HOW TO COMPLETE THIS TASK: All pictures are to be dropped, and the remaining data set down exactly.

INFORMATION:

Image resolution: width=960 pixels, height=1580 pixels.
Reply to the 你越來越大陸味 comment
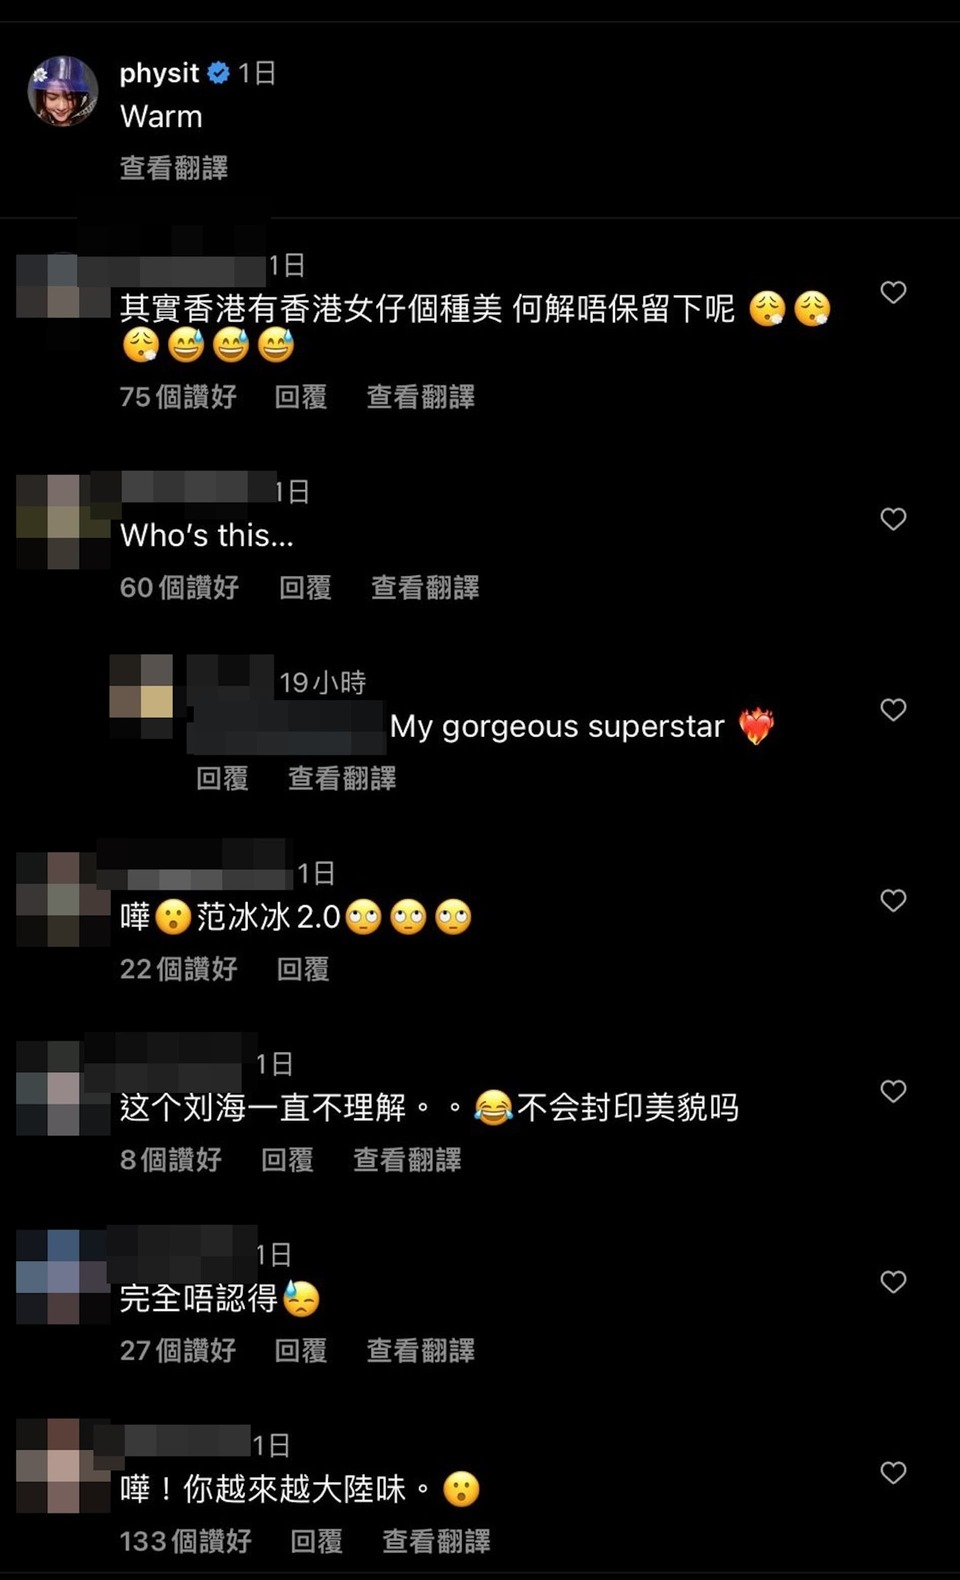tap(316, 1541)
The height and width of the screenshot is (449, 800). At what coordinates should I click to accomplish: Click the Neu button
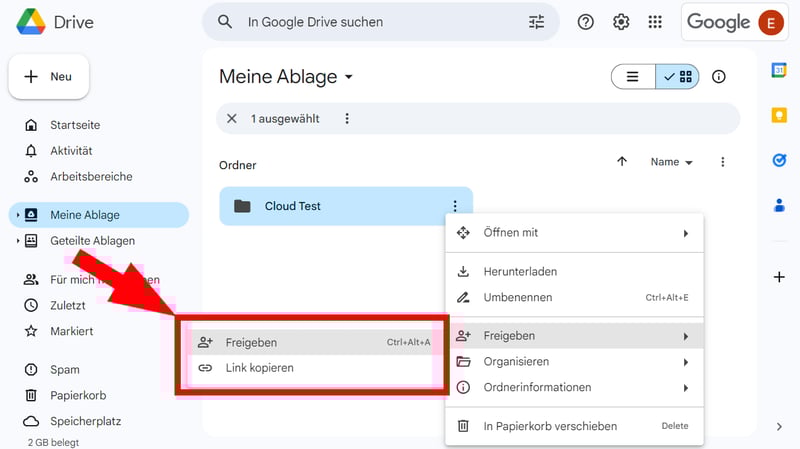tap(49, 77)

EXERCISE OUTPUT:
Image resolution: width=960 pixels, height=1580 pixels.
Reply to the 你越來越大陸味 comment
tap(316, 1541)
The height and width of the screenshot is (449, 800). At what coordinates should I click to accomplish: Click the Neu button
tap(49, 77)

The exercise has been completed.